Listing: Loading in data (example syntax)

In [None]:
import numpy as np
import pandas as pd
df = pd.read_csv("d_rp.csv")
y = df['Y']  # Frequency of crashes
X = df.drop(columns=['Y']) # setup X based on data
X.columns

In [None]:
import os

from pathlib import Path

# Get the current notebook's directory
notebook_directory = Path().resolve()

# Set the working directory to the notebook's location
os.chdir(notebook_directory)

print(f"Current working directory: {os.getcwd()}")

Listing: Defining and Offset Variable

In [None]:
#X['Offset'] = X['LENGTH']*np.log1p(X['AADT']) #Modify Here for Desired Offset
#X = X.drop(columns=['LENGTH', 'AADT'])  
y_name ='FREQ'
offset_name = 'Offset'
group_name = None
panel_name = None

# grabbing the offset amount
X['Offset'] = 1/5 #Modify Here for Desired Offset


X = X.dropna(how='any')


customising the arguments for objective and metaheuristic

In [None]:
arguments = {'test_percentage': 0.3, 'complexity_level': 3, 'reg_penalty':0, 'MAX_TIME':6} #Objective args
arguments_hs = {'_par': 0.3, '_hms': 20}
arguments_sa = None #Note: Supply the relevant arguments, otherwise default arguments will be used
arguments_de = None

Defining the objective function for the available metaheuristics

In [None]:
initial_solution = None
obj_fun = ObjectiveFunction(X, y, **arguments)
#perform harmony search
results_hs = harmony_search(obj_fun, initial_solution, **arguments_hs)
#perform differential evolution
''' Commenting out as only one metaheuristic should be used at a time, feel free to test the others
results_de = differential_evolution(obj_fun, initial_solution, **arguments_de)
#perform simulated annealing
results_sa = simulated_annealing(obj_fun, initial_solution, **arguments_sa)'
'''

Prespecifying an Intitial Solution

In [None]:
manual_fit_spec = {
'fixed_terms': ['X1', 'X2'],
'rdm_terms':  ['X3:uniform', 'X4:uniform', 'X5:normal'],
'rdm_cor_terms': [],
'grouped_terms': [],
'hetro_in_means': [],
'transformations': ['no', 'no', 'no', 'no', 'no'],
'dispersion': 0
}

arguments['Manual_Fit'] = manual_fit_spec

obj_fun = ObjectiveFunction(X, y, **arguments)

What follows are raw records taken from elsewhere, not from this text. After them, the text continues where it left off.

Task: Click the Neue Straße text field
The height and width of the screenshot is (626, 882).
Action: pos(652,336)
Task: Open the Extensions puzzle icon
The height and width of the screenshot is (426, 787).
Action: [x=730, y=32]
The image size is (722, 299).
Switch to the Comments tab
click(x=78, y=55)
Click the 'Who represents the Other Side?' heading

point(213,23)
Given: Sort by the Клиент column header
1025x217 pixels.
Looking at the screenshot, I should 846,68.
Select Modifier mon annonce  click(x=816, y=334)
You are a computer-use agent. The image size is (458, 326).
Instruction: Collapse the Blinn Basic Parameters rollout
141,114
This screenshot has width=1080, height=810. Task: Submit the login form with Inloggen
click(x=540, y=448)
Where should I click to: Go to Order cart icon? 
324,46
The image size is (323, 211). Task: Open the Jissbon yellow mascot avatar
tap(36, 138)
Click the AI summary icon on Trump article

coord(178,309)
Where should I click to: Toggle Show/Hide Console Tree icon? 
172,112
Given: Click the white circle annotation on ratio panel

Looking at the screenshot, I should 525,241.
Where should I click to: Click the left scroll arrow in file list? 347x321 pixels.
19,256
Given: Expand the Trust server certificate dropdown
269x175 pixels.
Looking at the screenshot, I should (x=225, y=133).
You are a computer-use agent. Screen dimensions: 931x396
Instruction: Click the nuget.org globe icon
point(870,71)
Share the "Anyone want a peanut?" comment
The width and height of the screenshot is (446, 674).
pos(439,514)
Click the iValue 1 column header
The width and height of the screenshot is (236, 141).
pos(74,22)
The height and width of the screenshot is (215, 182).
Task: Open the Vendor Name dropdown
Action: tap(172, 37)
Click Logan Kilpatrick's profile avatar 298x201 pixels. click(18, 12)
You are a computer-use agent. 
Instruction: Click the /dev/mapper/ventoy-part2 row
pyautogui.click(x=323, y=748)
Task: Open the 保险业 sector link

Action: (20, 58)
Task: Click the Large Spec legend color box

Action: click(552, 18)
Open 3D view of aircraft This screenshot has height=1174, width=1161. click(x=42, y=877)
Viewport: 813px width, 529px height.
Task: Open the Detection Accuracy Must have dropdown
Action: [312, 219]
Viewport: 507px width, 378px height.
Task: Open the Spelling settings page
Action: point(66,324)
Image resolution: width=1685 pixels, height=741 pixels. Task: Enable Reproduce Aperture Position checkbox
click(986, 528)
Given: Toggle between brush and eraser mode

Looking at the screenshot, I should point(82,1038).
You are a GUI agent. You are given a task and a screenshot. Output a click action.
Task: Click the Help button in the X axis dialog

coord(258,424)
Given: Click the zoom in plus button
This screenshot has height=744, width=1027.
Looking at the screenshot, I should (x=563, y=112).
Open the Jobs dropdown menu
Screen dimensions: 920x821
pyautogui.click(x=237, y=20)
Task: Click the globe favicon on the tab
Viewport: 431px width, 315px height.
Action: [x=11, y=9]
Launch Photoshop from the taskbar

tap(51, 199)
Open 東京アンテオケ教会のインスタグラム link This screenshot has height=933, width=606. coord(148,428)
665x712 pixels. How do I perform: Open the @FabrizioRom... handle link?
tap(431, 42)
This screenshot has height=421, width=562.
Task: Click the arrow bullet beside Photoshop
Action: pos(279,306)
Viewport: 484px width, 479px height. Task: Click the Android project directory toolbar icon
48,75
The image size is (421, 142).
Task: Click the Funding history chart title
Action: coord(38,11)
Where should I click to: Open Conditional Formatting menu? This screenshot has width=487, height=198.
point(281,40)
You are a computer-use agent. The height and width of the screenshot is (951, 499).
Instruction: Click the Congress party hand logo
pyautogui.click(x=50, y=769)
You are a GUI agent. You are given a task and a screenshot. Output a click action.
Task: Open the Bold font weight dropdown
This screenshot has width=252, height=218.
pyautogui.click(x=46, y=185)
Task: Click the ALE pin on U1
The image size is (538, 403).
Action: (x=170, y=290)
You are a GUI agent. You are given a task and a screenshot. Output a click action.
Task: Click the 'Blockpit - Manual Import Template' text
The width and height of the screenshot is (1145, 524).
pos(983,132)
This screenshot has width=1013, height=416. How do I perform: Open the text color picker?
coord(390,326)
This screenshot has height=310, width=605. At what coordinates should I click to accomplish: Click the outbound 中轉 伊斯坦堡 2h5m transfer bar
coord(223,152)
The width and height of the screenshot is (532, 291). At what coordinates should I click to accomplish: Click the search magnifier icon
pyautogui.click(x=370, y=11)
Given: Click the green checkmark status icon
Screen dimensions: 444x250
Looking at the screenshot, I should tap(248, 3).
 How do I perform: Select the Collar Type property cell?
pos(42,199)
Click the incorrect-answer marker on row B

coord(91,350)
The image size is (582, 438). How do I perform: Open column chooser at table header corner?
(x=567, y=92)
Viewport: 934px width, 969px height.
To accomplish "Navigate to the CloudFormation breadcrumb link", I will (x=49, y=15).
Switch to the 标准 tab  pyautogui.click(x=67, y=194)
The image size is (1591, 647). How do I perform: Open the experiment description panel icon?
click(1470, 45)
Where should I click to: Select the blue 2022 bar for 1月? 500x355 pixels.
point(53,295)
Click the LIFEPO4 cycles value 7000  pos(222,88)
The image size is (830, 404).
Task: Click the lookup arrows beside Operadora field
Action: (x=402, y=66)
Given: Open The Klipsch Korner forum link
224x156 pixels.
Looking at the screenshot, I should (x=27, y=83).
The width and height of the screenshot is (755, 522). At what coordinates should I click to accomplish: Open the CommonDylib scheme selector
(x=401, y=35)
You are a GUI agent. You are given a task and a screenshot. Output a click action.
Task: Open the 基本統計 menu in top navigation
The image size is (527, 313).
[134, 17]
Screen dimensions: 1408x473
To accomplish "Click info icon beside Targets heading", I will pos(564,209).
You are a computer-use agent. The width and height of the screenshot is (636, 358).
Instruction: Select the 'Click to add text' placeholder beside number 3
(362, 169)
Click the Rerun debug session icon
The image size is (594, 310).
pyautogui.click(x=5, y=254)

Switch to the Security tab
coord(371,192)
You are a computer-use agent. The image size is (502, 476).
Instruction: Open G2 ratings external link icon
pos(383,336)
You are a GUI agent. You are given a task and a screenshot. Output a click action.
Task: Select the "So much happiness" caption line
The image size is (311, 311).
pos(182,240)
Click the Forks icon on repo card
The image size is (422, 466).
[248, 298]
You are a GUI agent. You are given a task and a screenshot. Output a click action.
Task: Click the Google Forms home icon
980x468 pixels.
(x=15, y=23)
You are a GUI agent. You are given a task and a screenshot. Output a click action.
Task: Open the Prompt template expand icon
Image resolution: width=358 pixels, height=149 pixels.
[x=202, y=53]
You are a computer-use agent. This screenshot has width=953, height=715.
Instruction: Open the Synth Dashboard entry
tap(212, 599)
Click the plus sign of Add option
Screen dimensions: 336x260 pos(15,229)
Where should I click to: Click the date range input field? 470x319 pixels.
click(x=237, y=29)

Hetrogeienity in the means

In [None]:
import pandas as pd
df = pd.read_csv("d_hm.csv")
y = df['Y']  # Frequency of crashes
X = df.drop(columns=['Y']) # setup X based on data
X.columns
print(X.columns)

manual_fit_spec = {
'fixed_terms': ['const'],
'rdm_terms':  [ 'X1:uniform'],
'rdm_cor_terms': [],
'grouped_terms': [],
'hetro_in_means': ['X2:normal', 'Z1:normal','X3:normal'],
'transformations': ['no', 'no', 'no', 'no', 'no', 'no'],
'dispersion': 0
}
arguments = {'test_percentage': 0.2, 'complexity_level': 3, 'reg_penalty':0} #Objective args
arguments['Manual_Fit'] = manual_fit_spec
initial_solution = None
obj_fun = ObjectiveFunction(X, y, **arguments)



Grouped random paramaters

In [None]:
df = pd.read_csv("https://raw.githubusercontent.com/zahern/data/refs/heads/main/rural_int.csv")
y = df['crashes']  # Frequency of crashes

df.drop(columns=[ 'year', 'orig_ID',
                                    'jurisdiction', 'town', 'maint_region', 'weather_station', 'dummy_winter_2', 'month', 'inj.fat', 'PDO', 'zonal_ID', 'ln_AADT', 'ln_seg'], inplace=True)  # was dropped postcode

           

arguments_hs = {'_par': 0.3, '_hms': 20}
arguments = {'test_percentage': 0.2, 'complexity_level': 5, 'reg_penalty':0} #Objective args
# Step 2: Process Data
model_terms = {
    'Y': 'crashes',         # Dependent variable
    'group': 'county',       # Grouping column (if any)
    'panels': 'element_ID',      # Panel column (if any)
    'Offset': None       # Offset column (if any)
}


X = df.drop(columns=['crashes']) # setup X based on data
X.columns
print(X.columns)

manual_fit_spec = {
'fixed_terms': ['const', 'DP10'],
'rdm_terms':  [ 'DX32:normal'],
'rdm_cor_terms': [],
'group_rdm': ['DPO1:triangular'],
'hetro_in_means': [],
'transformations': ['no', 'no', 'no', 'no', 'no', 'no'],
'dispersion': 0
}
arguments = {'test_percentage': 0.2, 'complexity_level': 6, 'reg_penalty':0, 'group':'county', 'panels':'element_ID'} #Objective args
arguments['Manual_Fit'] = manual_fit_spec
#initial_solution = None
obj_fun = ObjectiveFunction(X, y, **arguments)
initial_solution = None
results_hs = harmony_search(obj_fun, initial_solution, **arguments_hs)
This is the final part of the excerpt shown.